### READING PASSAGE
=====

The Justice Safety Valve Act has companion legislation in the House, again bipartisan, sponsored by Reps. Bobby Scott (D-VA) and Thomas Massie (R-KY). And another House bill, the Public Safety Enhancement Act (H.R. 2656), cosponsored by Scott and Rep. Jason Chaffetz (R-UT), would allow certain federal prisoners to be transferred from prison to community supervision earlier if they take rehabilitation classes, thus saving taxpayer money while improving public safety.

Only bolstering the case for further sentencing reform is the US Sentencing Commission's preliminary report on crack retroactive sentencing data, released late last month. That report found that some 7,300 federal crack defendants received an average 29-month reduction in their sentences, saving roughly half a billion dollars in imprisonment costs without an concomitant increase in crime rates.

"Taxpayers have received the same level of crime control but for a half- billion dollars cheaper," noted Families Against Mandatory Minimums (FAMM). "What’s not to love?"

Given the passage of the Fair Sentencing Act three years ago with conservative support, the proven budgetary benefits of reducing incarceration, and the current role of conservatives in pushing for reform, the chances are better than ever that something could pass this year, and even if it doesn't, the changes announced by Holder should ensure that at least some federal drug defendants will get some relief, observers said.

"The policies Holder described in his speech will probably help produce reduced drug sentences in some cases," said Marc Mauer, executive director of the Sentencing Project. "But it is also important in a symbolic sense. The fact that the attorney general is leading this conversation may help to open up the political space where we can have a different discussion about crime policy. The discussion has been evolving significantly over recent years, and in some ways, his speech represents an affirmation that the climate has shifted, and that there is commitment from the top to moving forward on sentencing reform."

Rand Paul
"I think we're at a moment when bipartisan sentencing reform is possible," said Bill Piper, national affairs director for the Drug Policy Alliance. "We've got those bipartisan bills in Congress, we have that ALEC endorsement, we have Holder's speech, and more."

"Given how little bipartisan cooperation there is on anything, it's remarkable that we have two bills in the Senate addressing mandatory minimums," Mauer noted. "This bipartisan cosponsorship is very intriguing, and is contributing to the momentum. There has been no significant backlash to Holder's speech, and that suggest a pretty broad recognition that the time has come to move in this direction."

Not every reformer was as sanguine as Mauer. In California, marijuana reformers and industry players, many of whom have borne the brunt of a federal crackdown, were offended that Holder would give a speech in San Francisco and not address their issue. Harborside's Steve DeAngelo posted the following statement in reaction: "Eric Holder's speech advocating drug war changes rings hollow to those of in states that have already passed reform legislation, only to see it relentlessly attacked by Mr. Holder's very own US Attorneys," DeAngelo said. "We had hoped the Attorney General would clarify federal policy toward state cannabis laws, as he promised to do almost a year ago. But instead of concrete action to support state reform efforts, Holder offered more vague promises about future changes in federal policy."

Conversely, it wasn't just reformers seeing possible changes on the horizon.

=====

### PROBLEMS AND TASKS
1. In the sentencing reform article, what average sentence reduction did the roughly 7,300 federal crack defendants receive?
2. Decide whether each statement agrees with the sentencing reform article, and support each yes or no with the deciding words from the article:
(a) Rep. Jason Chaffetz cosponsored the Public Safety Enhancement Act with Scott.
(b) Marc Mauer said Holder's speech had drawn a significant backlash.
(c) DeAngelo said Holder had promised almost a year earlier to clarify federal policy toward state cannabis laws.
3. According to the sentencing reform article, why were marijuana reformers and industry players in California offended by Holder's speech?

### INFORMATION SHOWN

=====

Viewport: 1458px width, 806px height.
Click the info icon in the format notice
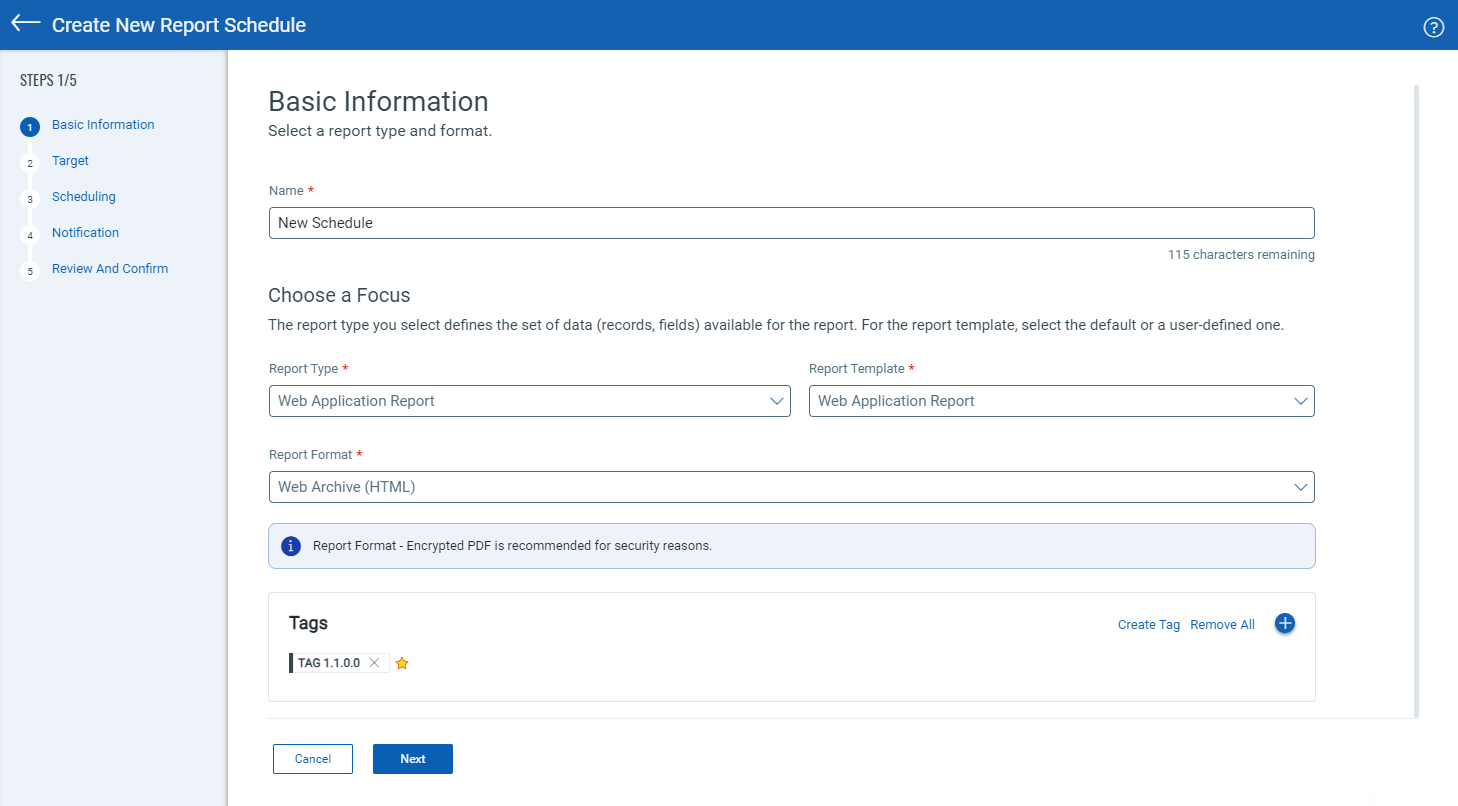(x=291, y=546)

=====

### FULL ANSWERS
1. An average reduction of 29 months.

2.
(a) Yes: "cosponsored by Scott and Rep. Jason Chaffetz (R-UT)"
(b) No: "There has been no significant backlash to Holder's speech"
(c) Yes: "as he promised to do almost a year ago"

3. Holder gave his speech in San Francisco but did not address their issue, even though many of them had borne the brunt of a federal crackdown. DeAngelo added that they had hoped Holder would clarify federal policy toward state cannabis laws, but he offered only vague promises.